Solusi Damai dan Penandatanganan Kesepakatan,
Dalam forum mediasi, keluarga Mukahar mendapatkan kembali sertifikatnya secara utuh. Sedangkan untuk pihak ahli waris Edi Mukimin, pengurus koperasi PPMK bersama keluarga sepakat membuat surat pernyataan bersama sebagai bentuk penyelesaian tanggungan yang tersisa. Kesepakatan tersebut ditandatangani di hadapan Lurah Paseban dan disaksikan unsur masyarakat.
Lurah Hagi menyampaikan apresiasi atas sikap kooperatif kedua pihak. “Yang penting semua bisa diselesaikan secara musyawarah.

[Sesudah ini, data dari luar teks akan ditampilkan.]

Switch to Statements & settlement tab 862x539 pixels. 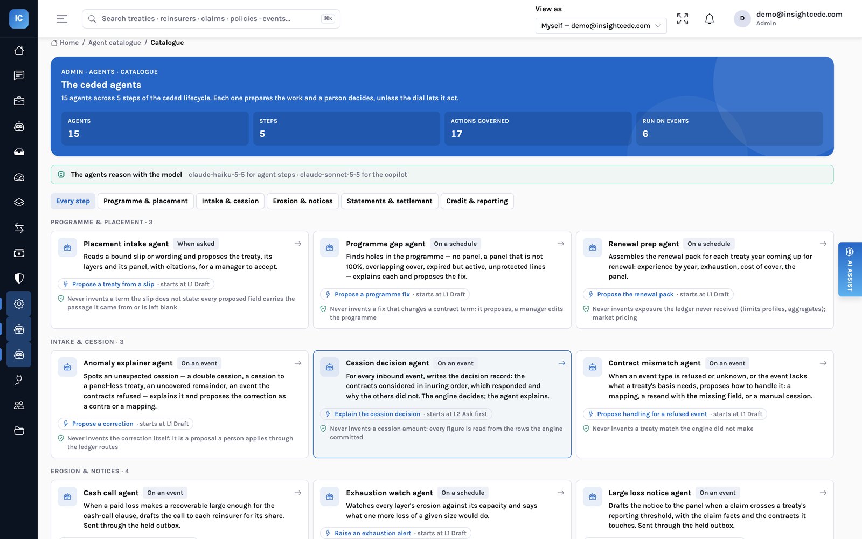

Kami ingin memastikan tidak ada warga yang dirugikan dan semua berjalan sesuai aturan,” ujarnya.
Catatan Mengenai PPMK,
Program PPMK lahir pascakrisis moneter 1997 sebagai skema dana bergulir tanpa bunga untuk mendukung usaha kecil masyarakat. Pada masa Gubernur Sutiyoso, tiap kelurahan menerima alokasi hingga Rp2,4 miliar.
Namun, tidak semua program berjalan lancar. Di beberapa wilayah, termasuk Paseban, sempat ditemukan permasalahan administrasi dan pengelolaan dana. Pada tahun 2002, tercatat penyalahgunaan dana sebesar Rp60 juta.
Pelajaran dari Kasus Paseban,
Kasus di RW 07 Paseban menjadi pengingat penting bagi seluruh pihak agar program pemberdayaan masyarakat dijalankan dengan prinsip transparansi dan akuntabilitas. Pengawasan yang lemah dan dokumentasi yang tidak tertib bisa menimbulkan permasalahan berkepanjangan bagi warga penerima manfaat.
Program sosial, apa pun bentuknya, harus tetap berpihak pada masyarakat dan dikelola sesuai ketentuan agar tujuannya — meningkatkan kesejahteraan warga — dapat tercapai tanpa menimbulkan sengketa di kemudian hari.